* [PROBLEM STATEMENT] Count the lines in the entries below that contain the word "Where" and reply with that number alone.

* [STORED DATA]

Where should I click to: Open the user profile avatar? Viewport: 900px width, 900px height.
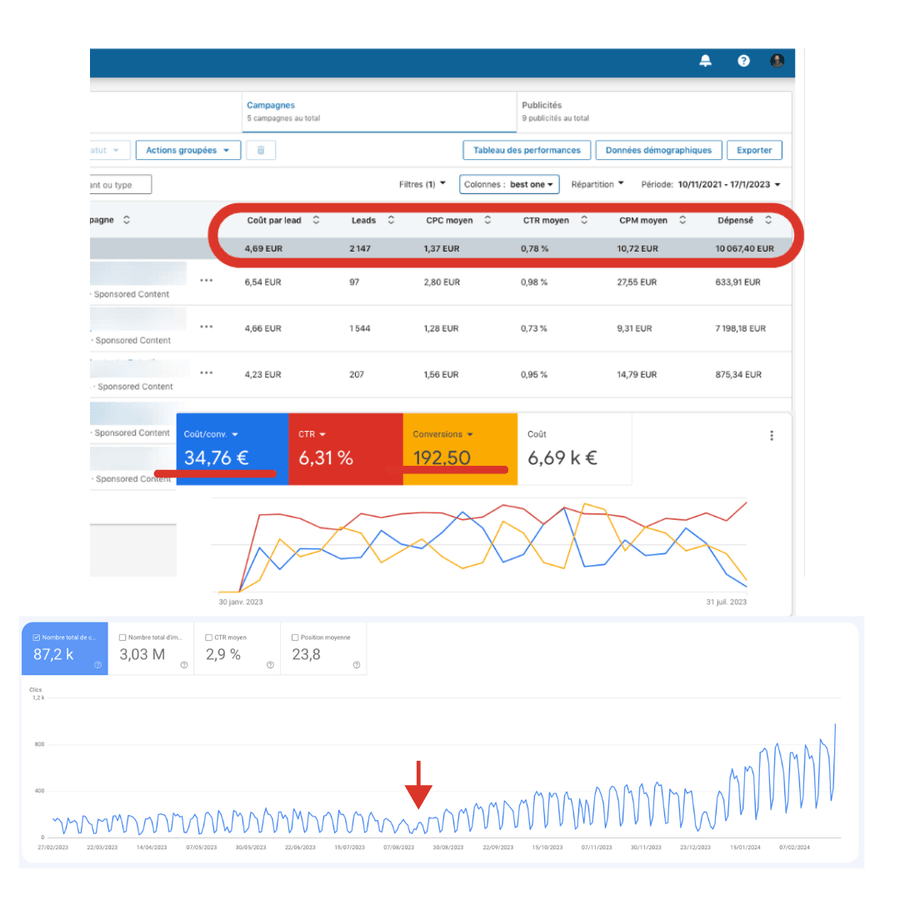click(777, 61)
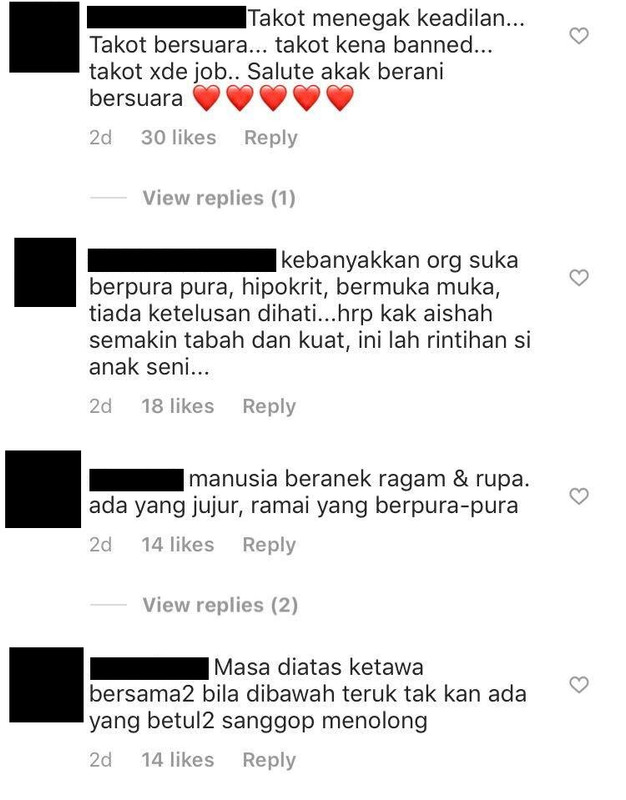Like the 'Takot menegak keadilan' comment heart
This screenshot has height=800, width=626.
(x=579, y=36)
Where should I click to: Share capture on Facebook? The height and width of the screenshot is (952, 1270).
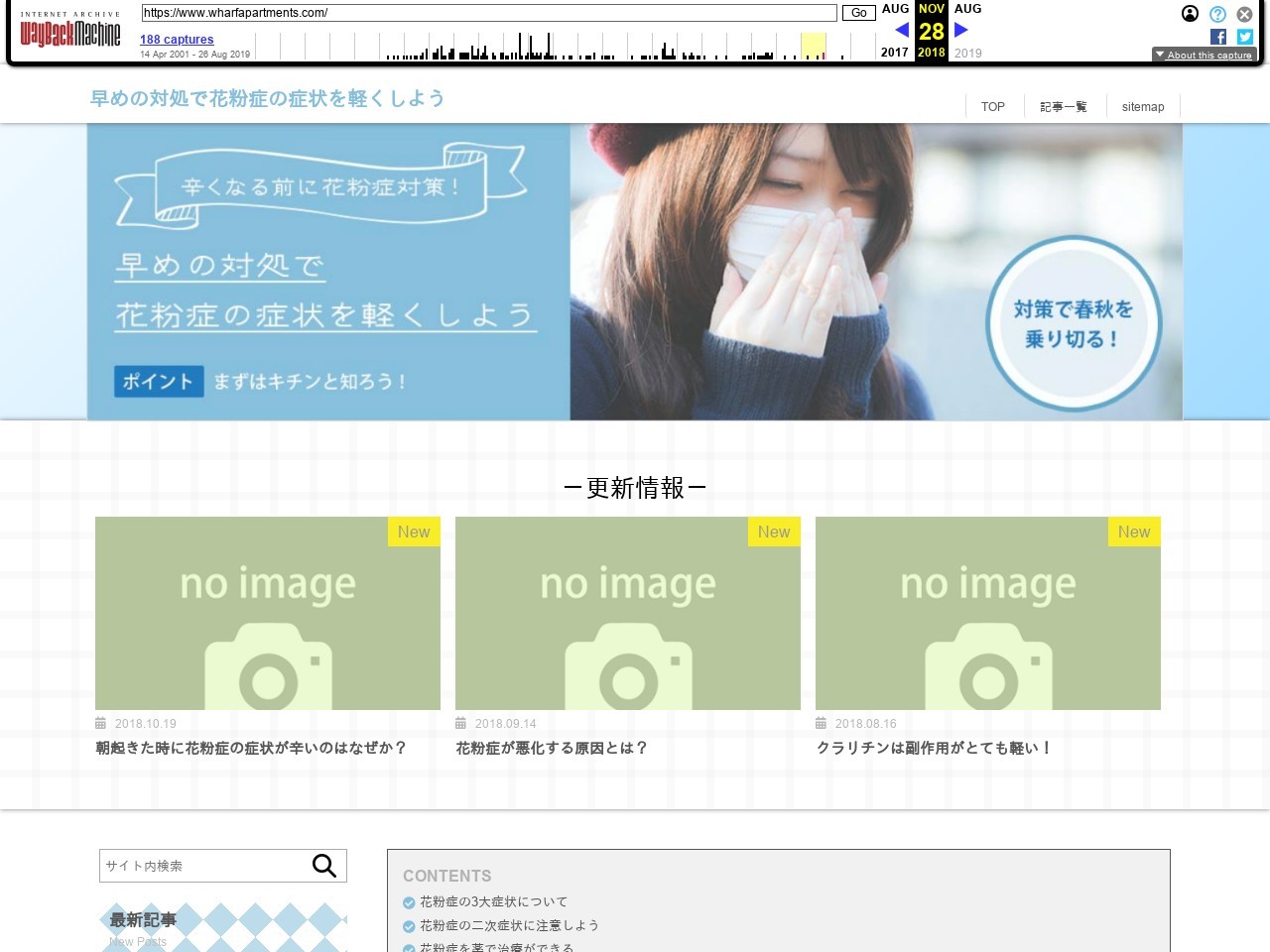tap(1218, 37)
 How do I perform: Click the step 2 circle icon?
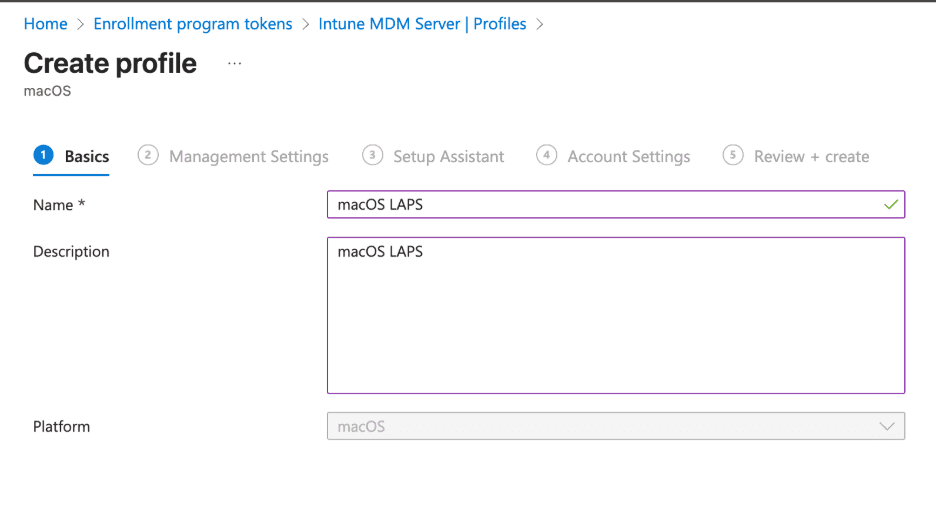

* [TASK OUTPUT] 2